The principle of physical relativity, which encodes a spacetime view of physical phenomena, was largely ignored in Poincaré’s time, while his basic insight later informed a great number of investigations in theoretical and mathematical physics. Poincaré’s early study of the role of hypothesis in the physical sciences, inspired in part by his reading of Hertz’s mechanics (as shown in § 2), served as an essential resource for his elaboration of the principle of physical relativity, and exemplifies the close intertwining of philosophical reflection and physical understanding at the forefront of research in the natural sciences.

Acknowledgments
My thanks go to Yemima Ben-Menahem, Olivier Darrigol, Arthur Fine, Gerhard Heinzmann, Alberto Martínez, Erhard Scholz, and the editors for discussion and insightful comments.

### Notes

• 1 For a comprehensive overview, see Ben-Menahem (2006).
• 2 On the reception of non-Euclidean geometry among francophone Neokantians, see Panza (1995).
• 3 Poincaré (1891, 1892a). On Poincaré’s collaboration with the periodicals edited by Louis Olivier and Xavier Léon see Rollet (2001).
• 4 Poincaré’s notion of phenomenal space as an inseparable couple formed by geometry and physics was foreshadowed by Helmholtz’s appeal to Lipschitz’s argument in favor of a dynamics of hyperbolic space, based on the applicability of Hamilton’s principle to spaces of nonzero constant curvature (Helmholtz 1995, 238). On Helmholtz’s empiricist philosophy of mathematics and geometry, see Volkert (1996) and Schiemann (1997). On Poincaré’s reading of Helmholtz, see Heinzmann (2001).
• 5 Poincaré’s failure to convince scientists and philosophers to adopt his doctrine is noted by Torretti (1984, 256); his failure to convince mathematicians and physicists is shown by Walter (1997). For the characterization of the doctrine as a weak link, see Vuillemin (1972, 179) and Sklar (1974, 93).
• 6 Exceptions include Eugenio Beltrami, Wilhelm Killing, and Rudolf Lipschitz, all of whom contributed to the mechanics of non-Euclidean space.
• 7 For a rigorous discussion of the heated sphere’s two-dimensional counterpart, the heated disk, see Barankin (1942).
• 8 At first, Poincaré (1892b) maintained only that the sphere’s natives would adopt non-Euclidean geometry.
• 9 For references, and an insightful comparison of Poincaré’s and Einstein’s philosophical approaches to relativity theory, see Paty (1993).
• 10 I differ here from Friedman (2008, 214), for whom “Poincaré’s conception of space and geometry is entirely based [..] on the principle of free mobility first formulated by Helmholtz and then brought to precise mathematical fruition in the Helmholtz-Lie theorem.”

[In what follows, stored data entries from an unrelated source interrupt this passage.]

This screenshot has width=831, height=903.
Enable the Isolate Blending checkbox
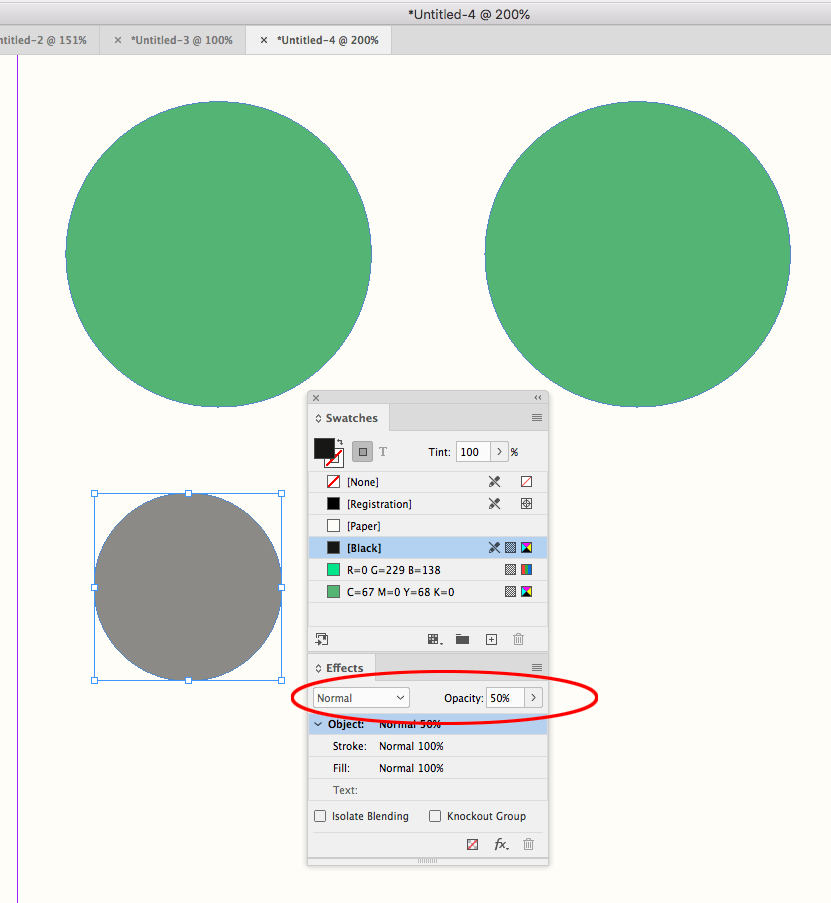(x=319, y=816)
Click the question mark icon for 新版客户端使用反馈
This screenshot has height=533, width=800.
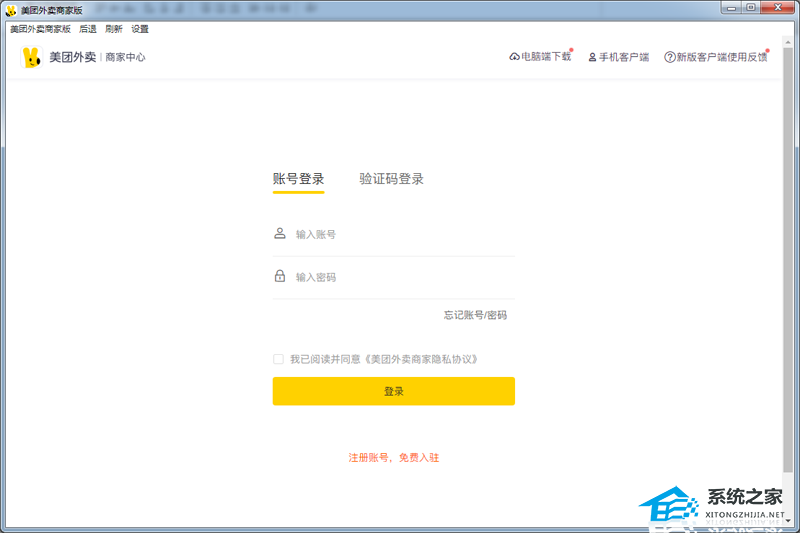click(670, 57)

• 11 Minkowski likewise neglected to mention Poincaré in his Cologne lecture, but acknowledged his contributions to relativity, along with those of Lorentz, Einstein, and Planck, in earlier papers (Walter 1999a).
• 12 Minkowski (1908, § 6; 1909, § III). Poincaré did not employ the Minkowskian term “spacetime” or any of its linguistic variants.

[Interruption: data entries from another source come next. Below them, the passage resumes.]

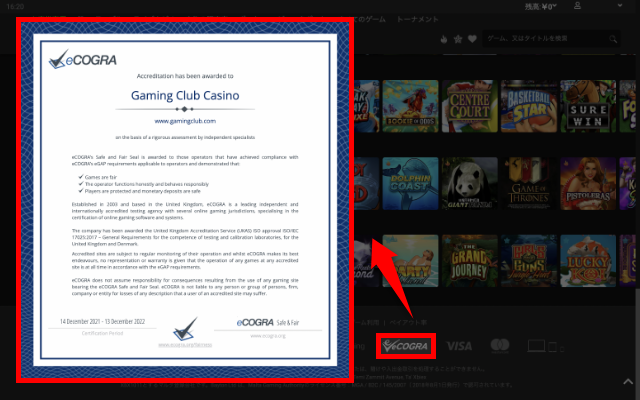Click the eCOGRA seal in the footer
Viewport: 640px width, 400px height.
click(x=405, y=346)
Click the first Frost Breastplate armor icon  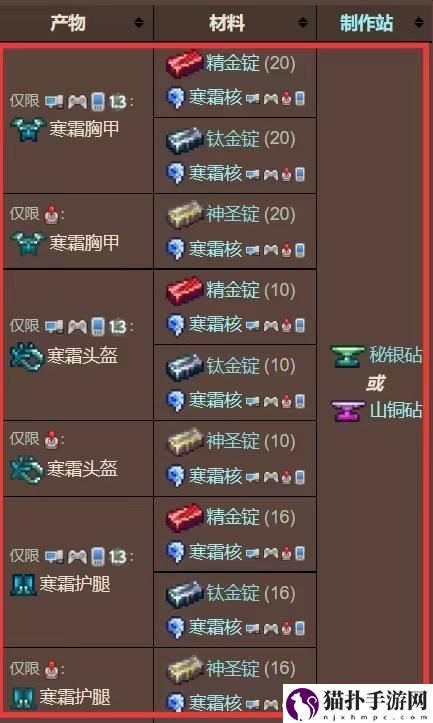click(28, 130)
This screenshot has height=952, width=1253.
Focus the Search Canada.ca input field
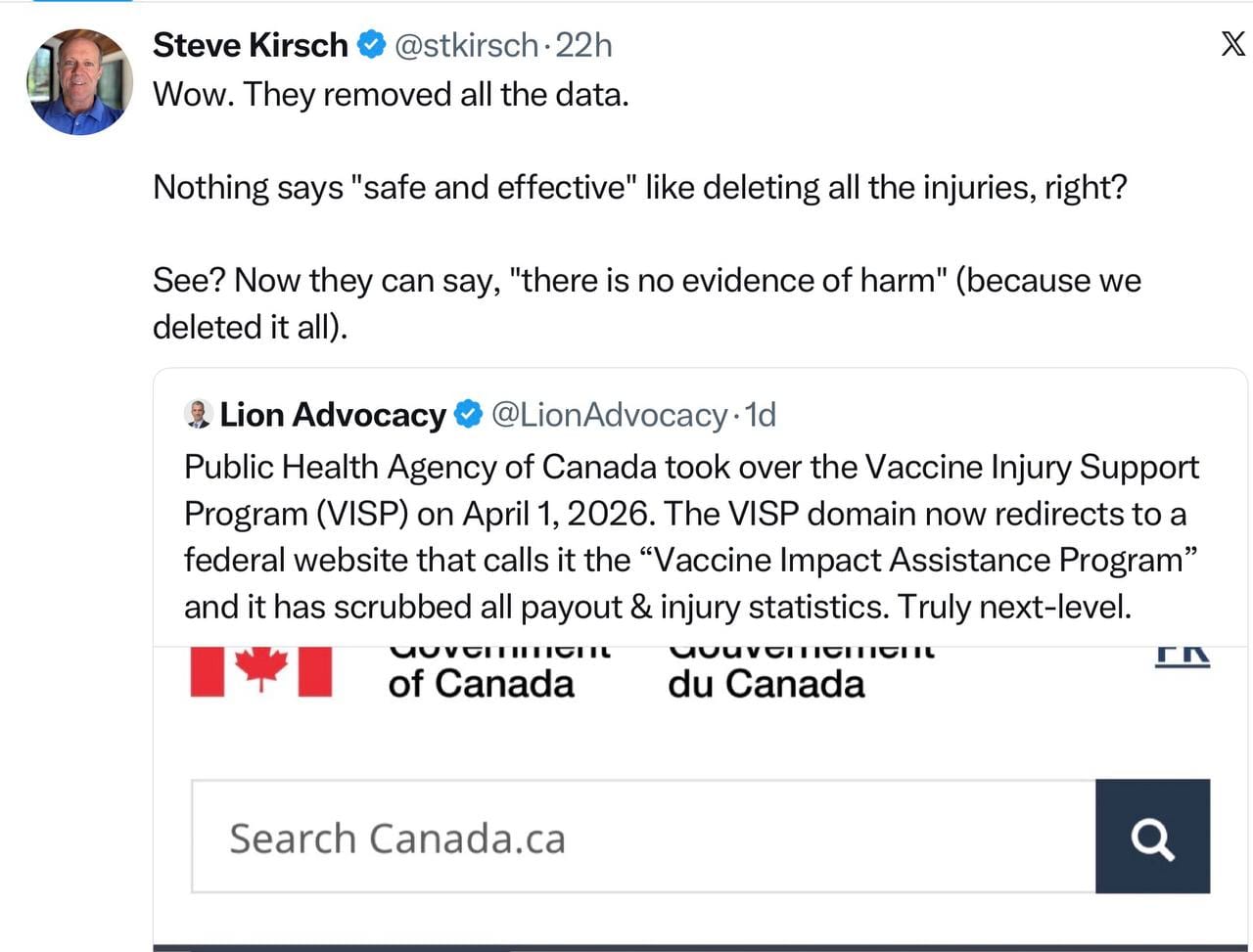pyautogui.click(x=642, y=838)
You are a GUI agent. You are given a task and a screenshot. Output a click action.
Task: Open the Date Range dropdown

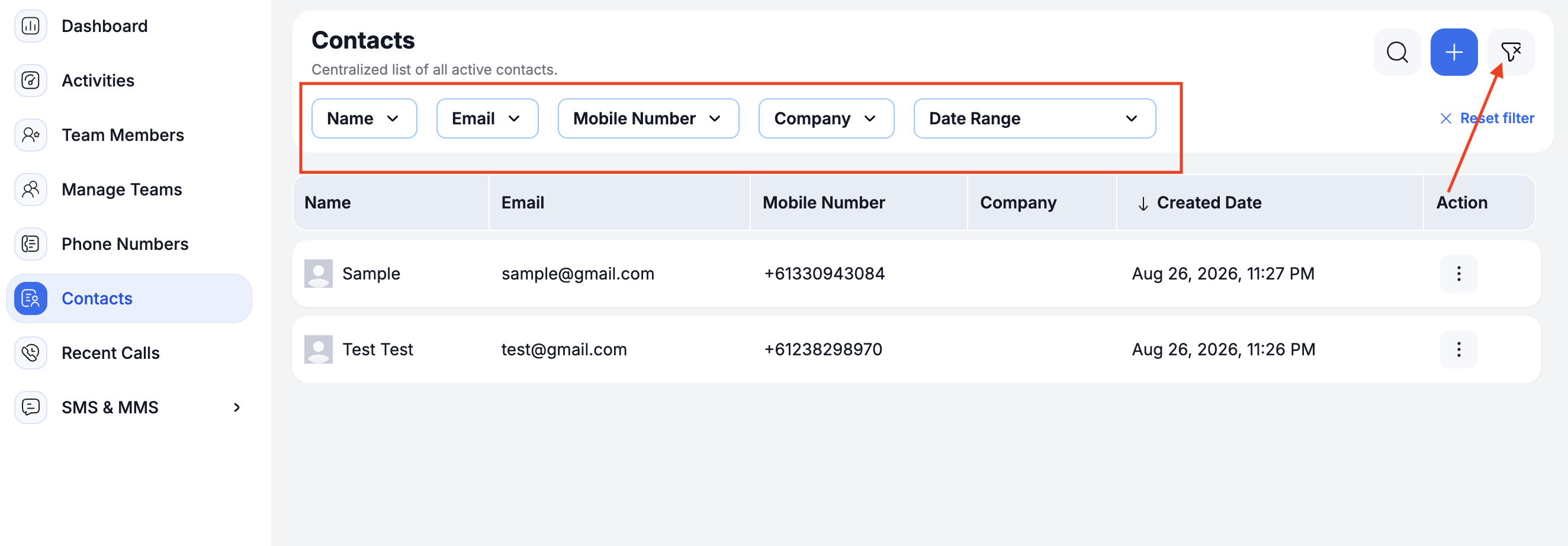[x=1034, y=118]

• 13 For a reevaluation of Poincaré’s dynamic approach to relativity, see Brown (2005). Although Brown claims Poincaré never recognized time dilation (Brown 2005, 147), this effect appears to have been no less real for him than that of length contraction. See, for example, Poincaré’s remarks on “The new mechanics,” delivered in Lille on 2 August 1909 (Poincaré 1909, 173).
• 14 A few days before writing to Adler, Einstein agreed with the German mathematician Eduard Study’s criticism of Poincaré’s doctrine of space; see Einstein to E. Study, 25.09.1918 (Schulmann et al. 1998, Doc. 624). But a few months later, Einstein remarked to the philosopher Hans Vaihinger that Poincaré’s view of the role of Euclidean geometry in science was “wesentlich tiefer” than that of Study (Einstein to Vaihinger, 03.05.1919, in Saß 1979, 319). On Vaihinger and Poincaré, see the contribution by Christophe Bouriau in the present volume (Bouriau 2009).